İmgenin böyle önemli bir işlev ve amacı olmasına karşın, şairlerin birçoğu öyle bir duruma getirmişler ki, sanki imge kullanmak anlaşılır olanı anlaşılmaz hale getirmek olmuştur. İmge kullanmanın işlev ve amacını tersinden anlıyorlar ve hiçbir yeni algı, duyuş, düşünüş biçimi getirmeden Divan edebiyat şairlerine rahmet okuturcasına imgeyi sözcük ve dizeleri süsleme sanatı olarak algılıyorlar. Şiirin düzyazıya kıyasla hemen kendini ele vermeyen, anlamı, duyuşu yakalamakta biraz okuyucu çabası gerektirdiği gerçeğini böyle sanıyorlar. Bütünü gözardı eden bu yarım imge şairleri, içi boş süslü dizelerle anlamsızlığı şiir olarak empoze etmeye çalışıyorlar. Kendileri de böylece anlaşılması güç dahiler olarak yardakçıları tarafından lanse ediliyorlar.

Oysa şiir, ister imgeyle, ister duyguyla, ister düşünceyle yazılmış olsun, farklı ve yeni bir şey getirmek değil midir?

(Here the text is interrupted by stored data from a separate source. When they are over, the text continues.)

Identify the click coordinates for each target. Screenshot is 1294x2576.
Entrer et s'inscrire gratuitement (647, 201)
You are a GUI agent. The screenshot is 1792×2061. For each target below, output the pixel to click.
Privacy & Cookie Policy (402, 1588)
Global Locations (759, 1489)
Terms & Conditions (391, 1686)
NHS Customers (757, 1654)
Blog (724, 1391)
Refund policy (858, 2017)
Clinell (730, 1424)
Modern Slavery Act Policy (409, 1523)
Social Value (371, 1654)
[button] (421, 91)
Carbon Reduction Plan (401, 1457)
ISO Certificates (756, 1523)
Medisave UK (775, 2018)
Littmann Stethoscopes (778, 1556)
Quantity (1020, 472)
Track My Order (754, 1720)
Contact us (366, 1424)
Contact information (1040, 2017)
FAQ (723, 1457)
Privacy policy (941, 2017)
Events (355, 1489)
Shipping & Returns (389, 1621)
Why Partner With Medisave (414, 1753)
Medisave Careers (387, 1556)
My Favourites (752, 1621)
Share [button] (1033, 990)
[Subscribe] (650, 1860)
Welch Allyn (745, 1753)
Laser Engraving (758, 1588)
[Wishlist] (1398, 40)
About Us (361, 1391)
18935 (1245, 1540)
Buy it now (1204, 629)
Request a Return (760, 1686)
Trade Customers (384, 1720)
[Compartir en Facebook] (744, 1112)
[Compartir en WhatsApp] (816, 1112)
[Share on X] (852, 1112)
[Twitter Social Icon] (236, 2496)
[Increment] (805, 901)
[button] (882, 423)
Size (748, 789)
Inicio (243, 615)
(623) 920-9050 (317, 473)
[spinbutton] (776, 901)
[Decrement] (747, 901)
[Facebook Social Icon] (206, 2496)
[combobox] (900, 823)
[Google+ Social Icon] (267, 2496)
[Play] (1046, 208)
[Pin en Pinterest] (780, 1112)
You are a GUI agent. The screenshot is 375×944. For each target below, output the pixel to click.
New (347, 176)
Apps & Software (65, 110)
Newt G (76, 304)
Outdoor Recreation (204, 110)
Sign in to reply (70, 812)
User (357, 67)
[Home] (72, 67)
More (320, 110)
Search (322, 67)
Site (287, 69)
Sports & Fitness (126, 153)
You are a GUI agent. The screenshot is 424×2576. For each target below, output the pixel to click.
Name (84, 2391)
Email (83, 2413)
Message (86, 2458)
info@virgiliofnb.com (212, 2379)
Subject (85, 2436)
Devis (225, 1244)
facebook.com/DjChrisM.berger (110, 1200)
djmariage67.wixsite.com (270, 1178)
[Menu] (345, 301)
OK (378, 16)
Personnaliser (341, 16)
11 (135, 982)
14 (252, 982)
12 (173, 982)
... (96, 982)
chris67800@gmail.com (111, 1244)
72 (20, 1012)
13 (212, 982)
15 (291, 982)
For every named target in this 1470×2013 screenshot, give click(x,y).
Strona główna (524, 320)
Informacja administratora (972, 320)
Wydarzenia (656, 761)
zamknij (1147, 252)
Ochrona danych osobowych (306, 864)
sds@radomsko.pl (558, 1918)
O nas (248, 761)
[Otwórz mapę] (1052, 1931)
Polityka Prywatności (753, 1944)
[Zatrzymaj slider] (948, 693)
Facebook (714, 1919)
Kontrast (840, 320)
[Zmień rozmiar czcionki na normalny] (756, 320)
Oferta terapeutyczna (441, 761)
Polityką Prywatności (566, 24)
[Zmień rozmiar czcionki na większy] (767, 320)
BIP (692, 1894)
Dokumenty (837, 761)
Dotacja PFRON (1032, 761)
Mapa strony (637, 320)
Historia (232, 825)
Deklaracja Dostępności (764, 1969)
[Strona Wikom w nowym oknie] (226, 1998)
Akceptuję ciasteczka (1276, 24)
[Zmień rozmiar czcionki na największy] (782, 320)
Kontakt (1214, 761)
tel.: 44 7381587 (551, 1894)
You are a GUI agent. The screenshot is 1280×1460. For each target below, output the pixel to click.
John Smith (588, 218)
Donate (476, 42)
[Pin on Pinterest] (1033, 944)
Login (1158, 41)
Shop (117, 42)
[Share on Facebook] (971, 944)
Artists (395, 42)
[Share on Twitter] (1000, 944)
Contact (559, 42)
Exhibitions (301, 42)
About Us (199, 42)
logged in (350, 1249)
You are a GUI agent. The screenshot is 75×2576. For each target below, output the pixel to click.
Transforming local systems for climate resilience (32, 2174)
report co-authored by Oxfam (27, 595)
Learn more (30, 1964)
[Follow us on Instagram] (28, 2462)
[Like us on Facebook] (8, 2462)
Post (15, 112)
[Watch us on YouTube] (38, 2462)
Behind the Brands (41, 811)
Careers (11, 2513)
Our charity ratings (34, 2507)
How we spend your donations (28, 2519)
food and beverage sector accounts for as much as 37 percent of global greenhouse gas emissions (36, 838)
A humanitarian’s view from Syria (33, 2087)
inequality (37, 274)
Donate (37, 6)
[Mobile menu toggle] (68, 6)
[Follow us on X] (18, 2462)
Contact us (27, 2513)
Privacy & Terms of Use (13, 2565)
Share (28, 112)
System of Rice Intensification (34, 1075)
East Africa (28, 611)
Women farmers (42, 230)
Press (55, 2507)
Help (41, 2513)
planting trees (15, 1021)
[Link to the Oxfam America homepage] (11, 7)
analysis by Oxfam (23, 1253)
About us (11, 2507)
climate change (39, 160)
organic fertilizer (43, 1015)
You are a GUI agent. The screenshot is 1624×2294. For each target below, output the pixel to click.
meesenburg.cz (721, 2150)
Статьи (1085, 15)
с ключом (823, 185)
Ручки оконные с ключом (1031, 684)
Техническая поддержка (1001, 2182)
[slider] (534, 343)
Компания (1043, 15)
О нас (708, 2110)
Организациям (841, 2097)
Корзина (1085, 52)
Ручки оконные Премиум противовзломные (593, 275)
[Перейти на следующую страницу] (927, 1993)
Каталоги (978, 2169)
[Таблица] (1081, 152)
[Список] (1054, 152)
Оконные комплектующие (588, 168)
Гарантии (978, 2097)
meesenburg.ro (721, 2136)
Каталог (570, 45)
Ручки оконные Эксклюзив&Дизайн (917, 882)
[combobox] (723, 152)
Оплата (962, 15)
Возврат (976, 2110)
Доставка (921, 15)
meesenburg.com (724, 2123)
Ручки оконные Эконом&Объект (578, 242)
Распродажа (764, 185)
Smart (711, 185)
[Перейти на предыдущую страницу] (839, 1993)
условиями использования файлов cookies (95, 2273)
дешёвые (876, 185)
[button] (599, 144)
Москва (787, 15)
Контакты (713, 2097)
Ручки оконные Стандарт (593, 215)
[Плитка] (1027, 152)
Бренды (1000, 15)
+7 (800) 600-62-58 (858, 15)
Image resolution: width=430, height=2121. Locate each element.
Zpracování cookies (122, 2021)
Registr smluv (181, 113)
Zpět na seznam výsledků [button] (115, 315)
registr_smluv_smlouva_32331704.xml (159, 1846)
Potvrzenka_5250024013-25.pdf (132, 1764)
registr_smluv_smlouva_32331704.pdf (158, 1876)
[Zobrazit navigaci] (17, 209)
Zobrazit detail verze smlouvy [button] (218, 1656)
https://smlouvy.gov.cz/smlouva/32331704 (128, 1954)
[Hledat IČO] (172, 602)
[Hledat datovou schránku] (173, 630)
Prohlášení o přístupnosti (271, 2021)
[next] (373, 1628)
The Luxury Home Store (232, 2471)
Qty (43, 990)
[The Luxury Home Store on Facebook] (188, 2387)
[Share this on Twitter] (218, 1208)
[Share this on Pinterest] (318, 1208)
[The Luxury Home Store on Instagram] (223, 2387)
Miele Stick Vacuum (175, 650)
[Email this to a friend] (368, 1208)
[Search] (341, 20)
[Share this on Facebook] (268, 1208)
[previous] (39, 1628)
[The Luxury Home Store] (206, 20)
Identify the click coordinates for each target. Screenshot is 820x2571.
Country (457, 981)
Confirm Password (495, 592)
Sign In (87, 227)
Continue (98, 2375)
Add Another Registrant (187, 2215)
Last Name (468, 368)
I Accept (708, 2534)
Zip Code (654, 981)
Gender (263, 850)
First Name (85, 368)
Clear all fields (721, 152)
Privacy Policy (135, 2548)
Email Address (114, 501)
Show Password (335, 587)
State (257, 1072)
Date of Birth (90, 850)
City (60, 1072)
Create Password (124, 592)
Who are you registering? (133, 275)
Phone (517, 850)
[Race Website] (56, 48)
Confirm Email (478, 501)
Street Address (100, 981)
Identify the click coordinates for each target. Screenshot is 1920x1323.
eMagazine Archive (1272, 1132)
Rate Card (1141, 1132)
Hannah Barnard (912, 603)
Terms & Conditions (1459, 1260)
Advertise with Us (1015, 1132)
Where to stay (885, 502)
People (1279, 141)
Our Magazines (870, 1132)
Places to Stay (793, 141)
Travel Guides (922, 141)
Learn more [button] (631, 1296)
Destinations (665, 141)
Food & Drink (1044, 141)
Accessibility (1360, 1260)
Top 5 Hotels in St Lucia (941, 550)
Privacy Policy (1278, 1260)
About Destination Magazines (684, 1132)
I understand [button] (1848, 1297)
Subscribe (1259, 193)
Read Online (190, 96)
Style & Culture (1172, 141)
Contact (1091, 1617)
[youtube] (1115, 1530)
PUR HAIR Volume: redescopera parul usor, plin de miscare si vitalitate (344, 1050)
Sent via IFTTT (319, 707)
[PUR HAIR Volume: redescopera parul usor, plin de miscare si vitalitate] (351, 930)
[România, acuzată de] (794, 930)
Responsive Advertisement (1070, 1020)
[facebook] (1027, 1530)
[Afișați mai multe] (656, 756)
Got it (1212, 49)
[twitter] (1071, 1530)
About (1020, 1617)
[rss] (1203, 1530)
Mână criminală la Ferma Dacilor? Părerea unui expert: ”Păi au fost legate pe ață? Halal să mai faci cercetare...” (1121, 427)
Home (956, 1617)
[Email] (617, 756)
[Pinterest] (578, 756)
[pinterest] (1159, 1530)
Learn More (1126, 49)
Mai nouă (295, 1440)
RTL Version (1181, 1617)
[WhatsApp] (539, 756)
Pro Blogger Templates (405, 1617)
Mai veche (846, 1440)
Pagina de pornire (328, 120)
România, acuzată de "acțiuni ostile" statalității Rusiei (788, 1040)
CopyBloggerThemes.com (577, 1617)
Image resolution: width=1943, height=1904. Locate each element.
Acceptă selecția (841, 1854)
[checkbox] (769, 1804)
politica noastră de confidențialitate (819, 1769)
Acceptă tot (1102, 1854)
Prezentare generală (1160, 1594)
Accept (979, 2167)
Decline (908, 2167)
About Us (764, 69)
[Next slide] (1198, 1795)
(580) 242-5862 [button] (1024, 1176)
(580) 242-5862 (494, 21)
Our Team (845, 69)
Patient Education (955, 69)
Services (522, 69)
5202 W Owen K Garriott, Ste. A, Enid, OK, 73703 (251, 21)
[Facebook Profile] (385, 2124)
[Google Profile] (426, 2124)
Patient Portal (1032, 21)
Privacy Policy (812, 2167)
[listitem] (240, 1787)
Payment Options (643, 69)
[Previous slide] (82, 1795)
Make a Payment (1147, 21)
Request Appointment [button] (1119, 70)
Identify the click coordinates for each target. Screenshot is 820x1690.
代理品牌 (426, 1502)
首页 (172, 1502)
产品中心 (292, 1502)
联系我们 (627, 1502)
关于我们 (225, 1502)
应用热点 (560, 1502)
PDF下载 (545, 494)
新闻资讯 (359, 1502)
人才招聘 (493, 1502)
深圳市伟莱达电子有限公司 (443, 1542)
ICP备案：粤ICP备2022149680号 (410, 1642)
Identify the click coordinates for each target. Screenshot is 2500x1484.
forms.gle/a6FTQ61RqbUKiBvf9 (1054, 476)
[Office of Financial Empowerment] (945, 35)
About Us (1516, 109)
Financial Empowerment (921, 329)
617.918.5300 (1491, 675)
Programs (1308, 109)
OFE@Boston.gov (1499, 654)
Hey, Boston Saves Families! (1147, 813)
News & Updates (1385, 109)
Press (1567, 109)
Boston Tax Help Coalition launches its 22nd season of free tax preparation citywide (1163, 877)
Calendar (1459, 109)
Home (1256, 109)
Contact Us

Eğer yeni bir şey getirmiyorsanız, eskilerin yaptıklarını taklitten başka yaptığınız nedir ? Şiir, yeni bir duyuş getirmektir. Yeni bir düşünce, yeni bir algı biçimi getirmektir. Bunların hiç biri yok şiirinizde ama kısa yoldan söyleyebileceğinizi çetrefilli yollardan söylemeye çalışacaksınız, hatta yolu kaybedip:”Buyur ey okuyucu ne halin varsa gör!” diyeceksiniz. İşte bu kabul edilemez. İmge kullanıyorum diye saçma sapan dizeleri sıralamak, anlamayanı şiiri bilmemekle suçlamak, aşağılamak şiddetle tavır alınması gereken bir durumdur. Bu konuda pasif kalmak, gerçek şiirin ölmesine yol açacaktır. İmgeye evet ama, sabahlara kadar içip, rüyasında karabasanlar görüp, sabah kalktığında da yüzünü yıkamadan gözünün çapaklarının kımıldanışını imge kurmak sanan zavallılalara hayır!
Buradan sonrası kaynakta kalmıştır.